Osmundastrum gvozdevae Temporal range: Middle Jurassic (Bathonian), 165.3 Ma PreꞒ Ꞓ O S D C P T J K Pg N ↓

Scientific classification
- Kingdom: Plantae
- Clade: Tracheophytes
- Division: Polypodiophyta
- Class: Polypodiopsida
- Order: Osmundales
- Family: Osmundaceae
- Genus: Osmundastrum
- Species: †O. gvozdevae
- Binomial name: †Osmundastrum gvozdevae N.V. Bazhenova & A. Bazhenov, 2019

= Osmundastrum gvozdevae =

- Genus: Osmundastrum
- Species: gvozdevae
- Authority: N.V. Bazhenova & A. Bazhenov, 2019

Species of fern

Osmundastrum gvozdevae is an extinct species of royal fern identified from the Upper Bathonian (Middle Jurassic) deposits in the Mikhailovskii Rudnik locality, Kursk Region, in the European part of Russia. The species is known from coalified stems that have retained excellent cellular structure, making it an important discovery for the study of fossil Osmundaceae. It was formally described in 2019 and provisionally assigned to the extant genus Osmundastrum based on its anatomical similarities to modern representative.

> _Task statement_
From the scientific classification in the fern species article above, list each taxonomic rank along with the name given for it.

Rows drawn from a dataset:
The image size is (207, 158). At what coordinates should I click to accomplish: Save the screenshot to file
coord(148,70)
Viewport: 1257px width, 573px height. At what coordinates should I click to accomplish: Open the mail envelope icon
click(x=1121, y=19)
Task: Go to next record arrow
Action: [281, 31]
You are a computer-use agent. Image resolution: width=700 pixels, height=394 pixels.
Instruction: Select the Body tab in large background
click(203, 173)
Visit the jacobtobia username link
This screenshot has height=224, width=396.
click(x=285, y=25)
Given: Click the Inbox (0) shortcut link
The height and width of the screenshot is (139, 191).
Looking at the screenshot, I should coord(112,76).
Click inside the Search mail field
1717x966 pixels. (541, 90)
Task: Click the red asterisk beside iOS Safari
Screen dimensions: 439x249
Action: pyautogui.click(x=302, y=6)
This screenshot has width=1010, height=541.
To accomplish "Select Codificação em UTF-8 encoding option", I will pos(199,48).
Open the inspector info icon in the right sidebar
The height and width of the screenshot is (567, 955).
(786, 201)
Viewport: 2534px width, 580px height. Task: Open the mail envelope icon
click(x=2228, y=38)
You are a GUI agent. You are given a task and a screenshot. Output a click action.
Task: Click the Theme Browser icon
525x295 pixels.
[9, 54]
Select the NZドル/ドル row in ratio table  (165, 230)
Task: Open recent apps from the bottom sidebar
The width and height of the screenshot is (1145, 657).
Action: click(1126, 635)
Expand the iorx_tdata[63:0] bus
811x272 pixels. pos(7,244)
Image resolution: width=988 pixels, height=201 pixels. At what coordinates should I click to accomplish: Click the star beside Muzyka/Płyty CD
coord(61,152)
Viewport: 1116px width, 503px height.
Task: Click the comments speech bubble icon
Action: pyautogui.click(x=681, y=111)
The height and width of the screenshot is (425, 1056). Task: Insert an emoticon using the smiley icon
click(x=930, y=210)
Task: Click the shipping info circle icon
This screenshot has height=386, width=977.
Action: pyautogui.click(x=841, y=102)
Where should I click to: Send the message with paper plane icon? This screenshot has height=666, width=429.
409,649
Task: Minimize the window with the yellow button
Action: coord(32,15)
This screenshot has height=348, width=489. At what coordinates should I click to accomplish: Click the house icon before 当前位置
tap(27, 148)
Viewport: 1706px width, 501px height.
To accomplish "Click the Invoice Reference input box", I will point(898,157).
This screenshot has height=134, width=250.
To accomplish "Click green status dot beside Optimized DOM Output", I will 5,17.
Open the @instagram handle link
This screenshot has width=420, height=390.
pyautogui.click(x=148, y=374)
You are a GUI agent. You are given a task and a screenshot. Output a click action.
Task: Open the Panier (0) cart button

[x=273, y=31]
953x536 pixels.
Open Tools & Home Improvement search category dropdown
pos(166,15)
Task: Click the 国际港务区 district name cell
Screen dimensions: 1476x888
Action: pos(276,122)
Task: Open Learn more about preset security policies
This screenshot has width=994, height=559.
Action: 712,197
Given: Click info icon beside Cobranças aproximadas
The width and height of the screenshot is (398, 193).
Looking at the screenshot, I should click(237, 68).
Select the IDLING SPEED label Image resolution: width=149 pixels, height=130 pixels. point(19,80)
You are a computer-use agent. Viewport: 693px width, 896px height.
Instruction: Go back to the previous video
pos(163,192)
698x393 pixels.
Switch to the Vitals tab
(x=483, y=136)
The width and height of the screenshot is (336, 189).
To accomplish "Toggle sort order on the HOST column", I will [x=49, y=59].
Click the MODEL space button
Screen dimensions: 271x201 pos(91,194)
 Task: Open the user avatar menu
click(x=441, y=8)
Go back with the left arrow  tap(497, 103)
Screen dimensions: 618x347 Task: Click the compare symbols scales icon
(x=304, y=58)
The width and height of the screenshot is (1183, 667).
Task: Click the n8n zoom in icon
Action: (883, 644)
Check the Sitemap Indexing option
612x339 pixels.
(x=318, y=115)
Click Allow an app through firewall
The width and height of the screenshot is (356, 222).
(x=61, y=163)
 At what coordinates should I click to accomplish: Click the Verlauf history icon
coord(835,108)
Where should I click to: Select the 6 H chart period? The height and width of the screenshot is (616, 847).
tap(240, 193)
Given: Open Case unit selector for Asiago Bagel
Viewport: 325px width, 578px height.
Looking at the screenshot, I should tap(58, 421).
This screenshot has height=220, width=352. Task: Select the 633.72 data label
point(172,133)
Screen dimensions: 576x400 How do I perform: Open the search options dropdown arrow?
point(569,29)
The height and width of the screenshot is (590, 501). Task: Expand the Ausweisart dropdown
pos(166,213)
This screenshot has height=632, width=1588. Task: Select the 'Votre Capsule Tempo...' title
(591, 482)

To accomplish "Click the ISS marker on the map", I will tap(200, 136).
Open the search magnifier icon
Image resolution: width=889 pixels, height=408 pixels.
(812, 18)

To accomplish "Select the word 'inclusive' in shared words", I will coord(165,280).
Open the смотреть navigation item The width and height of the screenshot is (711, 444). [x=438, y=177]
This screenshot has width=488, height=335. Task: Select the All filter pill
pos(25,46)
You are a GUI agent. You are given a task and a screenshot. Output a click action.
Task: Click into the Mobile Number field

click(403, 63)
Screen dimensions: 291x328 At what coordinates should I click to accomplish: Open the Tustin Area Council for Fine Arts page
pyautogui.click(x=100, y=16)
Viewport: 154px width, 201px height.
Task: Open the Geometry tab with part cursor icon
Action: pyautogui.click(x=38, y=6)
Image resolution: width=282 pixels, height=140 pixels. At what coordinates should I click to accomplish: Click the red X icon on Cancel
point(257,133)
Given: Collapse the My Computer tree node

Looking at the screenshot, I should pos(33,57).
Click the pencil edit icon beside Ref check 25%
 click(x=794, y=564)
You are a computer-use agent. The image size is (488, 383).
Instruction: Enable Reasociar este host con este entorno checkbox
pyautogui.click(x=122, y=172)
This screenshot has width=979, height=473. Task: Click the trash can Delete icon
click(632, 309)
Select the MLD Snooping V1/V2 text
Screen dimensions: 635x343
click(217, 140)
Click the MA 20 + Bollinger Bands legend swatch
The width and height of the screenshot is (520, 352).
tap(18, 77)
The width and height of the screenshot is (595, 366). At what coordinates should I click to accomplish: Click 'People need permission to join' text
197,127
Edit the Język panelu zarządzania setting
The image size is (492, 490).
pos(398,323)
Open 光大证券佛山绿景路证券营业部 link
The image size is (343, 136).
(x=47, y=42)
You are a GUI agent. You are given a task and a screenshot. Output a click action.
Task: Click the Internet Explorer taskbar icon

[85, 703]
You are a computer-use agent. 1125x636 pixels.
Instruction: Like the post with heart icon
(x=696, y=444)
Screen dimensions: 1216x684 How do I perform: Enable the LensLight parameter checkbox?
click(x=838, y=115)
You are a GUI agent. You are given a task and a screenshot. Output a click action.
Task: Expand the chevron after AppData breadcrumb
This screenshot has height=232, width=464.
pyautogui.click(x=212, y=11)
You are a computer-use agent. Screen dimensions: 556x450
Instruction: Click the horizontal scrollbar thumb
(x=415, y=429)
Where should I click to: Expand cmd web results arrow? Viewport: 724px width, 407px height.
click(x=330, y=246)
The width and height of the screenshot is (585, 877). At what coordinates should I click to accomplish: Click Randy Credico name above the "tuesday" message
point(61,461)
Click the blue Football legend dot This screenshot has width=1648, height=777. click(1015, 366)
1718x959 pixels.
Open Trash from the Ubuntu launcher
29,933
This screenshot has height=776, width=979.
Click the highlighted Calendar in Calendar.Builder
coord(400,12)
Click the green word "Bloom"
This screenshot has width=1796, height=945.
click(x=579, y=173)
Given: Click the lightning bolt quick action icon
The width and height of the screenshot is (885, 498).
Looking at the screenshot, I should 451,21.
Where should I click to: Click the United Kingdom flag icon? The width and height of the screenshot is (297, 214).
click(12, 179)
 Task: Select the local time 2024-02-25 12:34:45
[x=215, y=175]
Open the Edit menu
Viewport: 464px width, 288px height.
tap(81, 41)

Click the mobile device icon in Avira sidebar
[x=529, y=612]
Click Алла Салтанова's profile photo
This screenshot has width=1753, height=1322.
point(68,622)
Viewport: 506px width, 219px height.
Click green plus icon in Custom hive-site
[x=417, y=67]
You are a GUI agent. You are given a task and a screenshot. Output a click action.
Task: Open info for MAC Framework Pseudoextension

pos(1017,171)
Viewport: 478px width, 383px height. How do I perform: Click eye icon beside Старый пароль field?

> _Your response_
- Kingdom: Plantae
- Clade: Tracheophytes
- Division: Polypodiophyta
- Class: Polypodiopsida
- Order: Osmundales
- Family: Osmundaceae
- Genus: Osmundastrum
- Species: †O. gvozdevae